When opened, the hospital had 58 beds. On 8 January 1883, the hospital admitted its first patient, a 5-year-old boy with curvature of the spine. A further 16 beds were added in 1887 when Thomas Carlyle converted a house next door into an annexe. The hospital was given Royal patronage in 1889 when the prefix was added to its title.
The hospital was suffering from a chronic lack of space by the 1900s and as a result a new site at Yorkhill was chosen for the replacement hospital building. Designed by John James Burnet, the new building opened in July 1914. On Jul 11, 1964, the Queen Mother's Maternity Hospital opened on a site adjacent to the Royal Hospital for Sick Children.[2] In 1966, the Royal Hospital for Sick Children was temporarily relocated to the former Oakbank Hospital buildings in Maryhill in order to facilitate the demolition of the existing building, which was discovered to be suffering from severe structural defects. The new Royal Hospital for Sick Children building was reopened at Yorkhill by Queen Elizabeth II in 1972 and coupled with the Queen Mother's Maternity Hospital, effectively established a national centre of integrated Obstetrics and Paediatric healthcare. A new operating theatre complex opened in 1998 and a new Intensive Care Unit opened in April 2005.

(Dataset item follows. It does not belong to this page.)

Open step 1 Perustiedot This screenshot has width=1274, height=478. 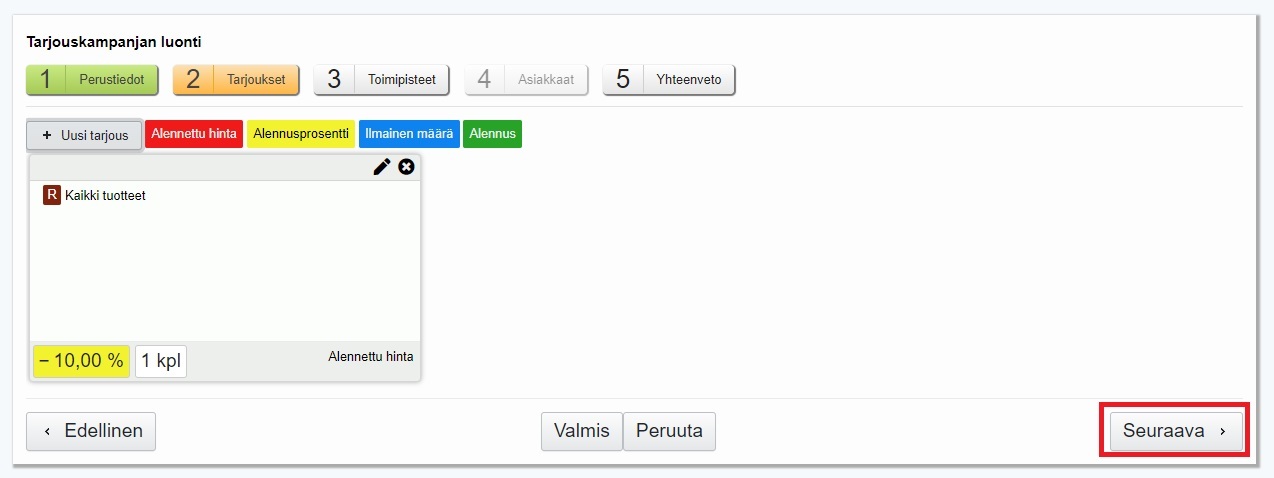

NHS Greater Glasgow and Clyde closed the Queen Mother's Maternity Hospital on January 13, 2010[3] and plan to re-locate the Royal Hospital for Sick Children to the Southern General Hospital site in Govan (which is being comprehensively redeveloped) where it is planned to open in 2015. The new £100 million, 256 bed, Royal Hospital for Sick Children will be integrated with the refurbished Maternity unit at the Southern General Hospital as well as a new 1109 bed Adult Hospital and the existing specialist Institute of Neurological Sciences.